-- START OF Given data --

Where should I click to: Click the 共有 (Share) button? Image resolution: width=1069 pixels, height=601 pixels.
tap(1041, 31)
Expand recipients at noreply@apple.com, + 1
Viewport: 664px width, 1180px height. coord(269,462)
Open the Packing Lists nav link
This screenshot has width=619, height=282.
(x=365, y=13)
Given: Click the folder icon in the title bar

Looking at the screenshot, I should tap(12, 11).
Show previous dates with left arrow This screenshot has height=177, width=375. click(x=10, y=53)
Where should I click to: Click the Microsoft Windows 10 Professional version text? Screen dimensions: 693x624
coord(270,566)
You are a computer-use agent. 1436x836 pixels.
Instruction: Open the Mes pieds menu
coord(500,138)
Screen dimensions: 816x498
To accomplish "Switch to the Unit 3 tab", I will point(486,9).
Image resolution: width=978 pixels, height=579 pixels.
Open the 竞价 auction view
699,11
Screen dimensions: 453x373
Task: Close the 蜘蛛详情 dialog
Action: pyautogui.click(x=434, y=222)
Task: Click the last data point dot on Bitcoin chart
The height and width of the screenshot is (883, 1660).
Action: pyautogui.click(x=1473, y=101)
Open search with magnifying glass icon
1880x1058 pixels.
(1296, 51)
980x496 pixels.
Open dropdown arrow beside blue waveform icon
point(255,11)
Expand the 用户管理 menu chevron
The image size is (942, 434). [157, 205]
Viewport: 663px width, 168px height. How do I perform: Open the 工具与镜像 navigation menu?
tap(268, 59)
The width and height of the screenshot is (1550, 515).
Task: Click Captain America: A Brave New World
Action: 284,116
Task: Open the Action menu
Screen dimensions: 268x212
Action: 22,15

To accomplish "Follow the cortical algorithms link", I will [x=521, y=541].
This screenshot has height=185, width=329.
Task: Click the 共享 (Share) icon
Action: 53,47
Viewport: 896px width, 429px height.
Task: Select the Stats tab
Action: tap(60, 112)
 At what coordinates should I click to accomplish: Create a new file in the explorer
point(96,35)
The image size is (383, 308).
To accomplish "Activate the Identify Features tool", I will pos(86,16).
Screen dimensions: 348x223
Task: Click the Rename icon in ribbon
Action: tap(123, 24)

-- END OF Given data --

→ Direction
Turn the lines above into a numbered list, leaving out the blank lines.

→ Answer
1. Where should I click to: Click the 共有 (Share) button? Image resolution: width=1069 pixels, height=601 pixels.
2. tap(1041, 31)
3. Expand recipients at noreply@apple.com, + 1
4. Viewport: 664px width, 1180px height. coord(269,462)
5. Open the Packing Lists nav link
6. This screenshot has width=619, height=282.
7. (x=365, y=13)
8. Given: Click the folder icon in the title bar
9. Looking at the screenshot, I should tap(12, 11).
10. Show previous dates with left arrow This screenshot has height=177, width=375. click(x=10, y=53)
11. Where should I click to: Click the Microsoft Windows 10 Professional version text? Screen dimensions: 693x624
12. coord(270,566)
13. You are a computer-use agent. 1436x836 pixels.
14. Instruction: Open the Mes pieds menu
15. coord(500,138)
16. Screen dimensions: 816x498
17. To accomplish "Switch to the Unit 3 tab", I will point(486,9).
18. Image resolution: width=978 pixels, height=579 pixels.
19. Open the 竞价 auction view
20. 699,11
21. Screen dimensions: 453x373
22. Task: Close the 蜘蛛详情 dialog
23. Action: pyautogui.click(x=434, y=222)
24. Task: Click the last data point dot on Bitcoin chart
25. The height and width of the screenshot is (883, 1660).
26. Action: pyautogui.click(x=1473, y=101)
27. Open search with magnifying glass icon
28. 1880x1058 pixels.
29. (1296, 51)
30. 980x496 pixels.
31. Open dropdown arrow beside blue waveform icon
32. point(255,11)
33. Expand the 用户管理 menu chevron
34. The image size is (942, 434). [157, 205]
35. Viewport: 663px width, 168px height. How do I perform: Open the 工具与镜像 navigation menu?
36. tap(268, 59)
37. The width and height of the screenshot is (1550, 515).
38. Task: Click Captain America: A Brave New World
39. Action: 284,116
40. Task: Open the Action menu
41. Screen dimensions: 268x212
42. Action: 22,15
43. To accomplish "Follow the cortical algorithms link", I will [x=521, y=541].
44. This screenshot has height=185, width=329.
45. Task: Click the 共享 (Share) icon
46. Action: 53,47
47. Viewport: 896px width, 429px height.
48. Task: Select the Stats tab
49. Action: tap(60, 112)
50.  At what coordinates should I click to accomplish: Create a new file in the explorer
51. point(96,35)
52. The image size is (383, 308).
53. To accomplish "Activate the Identify Features tool", I will pos(86,16).
54. Screen dimensions: 348x223
55. Task: Click the Rename icon in ribbon
56. Action: tap(123, 24)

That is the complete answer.